To enrol her children in school, Motsi said she had to ‘borrow’ an ID card from a Kenyan. 

“My son is 22 and in Form 4. He delayed because I could not get a person who was willing to share their ID,” she said.

The Shona people found in Kenya are descendants of missionaries who came from Matebele in Zimbabwe and settled here in the early to mid-1960s.

A report by Kenya Human Rights Commission documented the origin of the Shona.

It noted that the Shona came to Kenya as missionaries of a Christian denomination known as the Gospel Church of God. The church was founded in 1932 by Johane Masowe.

They are a Bantu community who were predominantly farmers, but in Kenya, most men practice masonry and carpentry while women do basketry.

One of the two surviving migrant missionaries said that when they left Zimbabwe on their evangelistic quest, the prophet and originator of their church had prophesied that they would eventually settle in Kenya.

He said the prophet told them Kenya is at the centre of the world.

"Further, as early as 1938, the prophet foretold the erection of a stone in Kenya, which would guide their distance to different parts of the world where they would go on evangelical missions," he said.

The community believes that the prophecy came to pass with the erection of the Galton Fenzi Memorial in Nairobi in 1939.

The Shona say the memorial is the point from which the distance from and to Nairobi and other parts of the country was measured. It is also known as Point Zero. 

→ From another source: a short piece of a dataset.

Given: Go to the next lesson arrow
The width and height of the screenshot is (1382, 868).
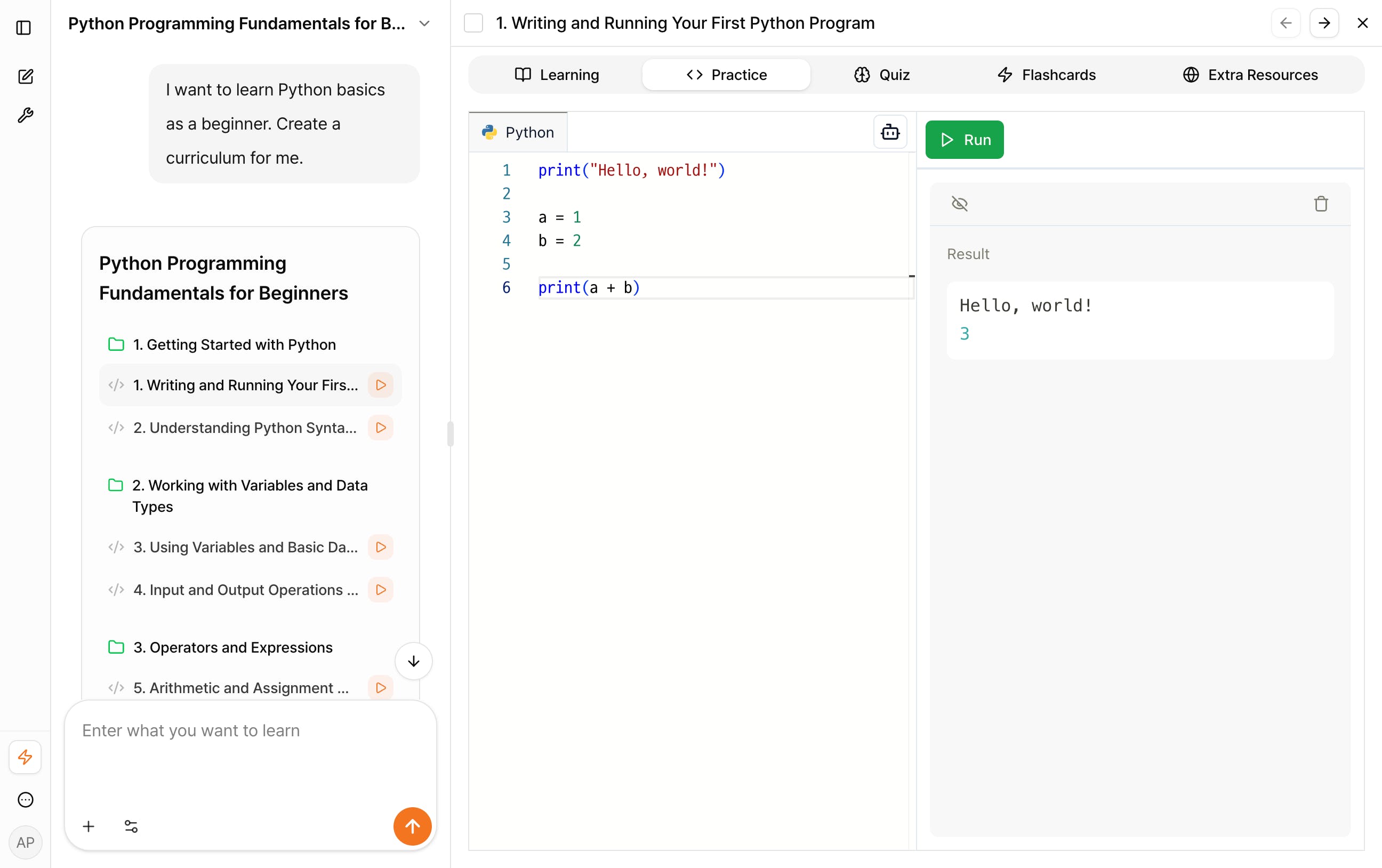Looking at the screenshot, I should click(1324, 23).
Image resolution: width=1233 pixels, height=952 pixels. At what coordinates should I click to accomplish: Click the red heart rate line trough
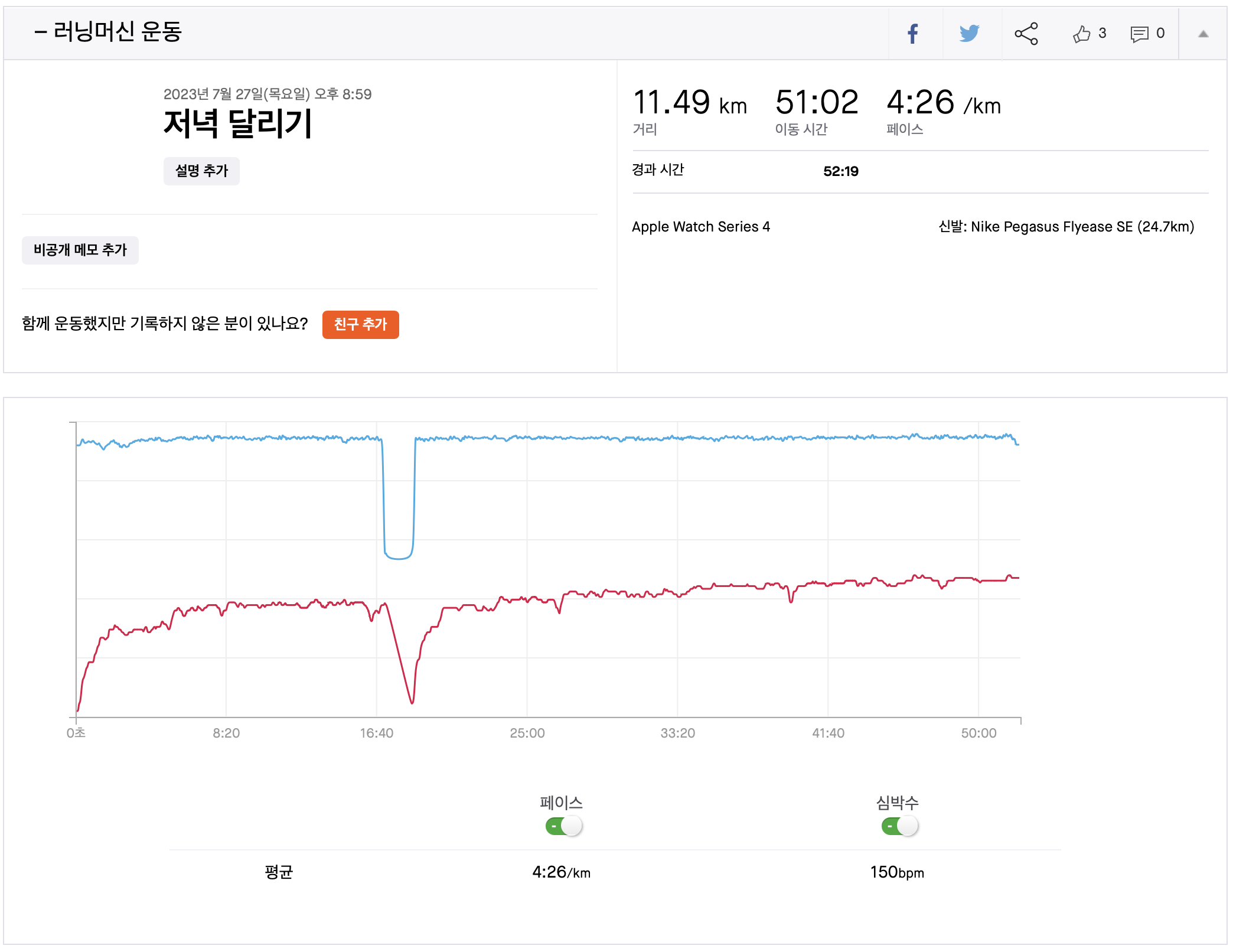(x=412, y=702)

Upon arrival, the community split into two groups, with one settling in Ngong and the other settling in Juja, before moving to Maguga in Kaimbaa.

By 1975 their population had spilled over to Kinoo area. Presently, scores are settled in Lenana, Githurai, Kasarani, Nyahururu, Meru, Nakuru, Kericho, Kitengela and Malindi where the Gospel of God Church has branches.

The estimated population of the Shona community is 2,400 people spread in over 900 families.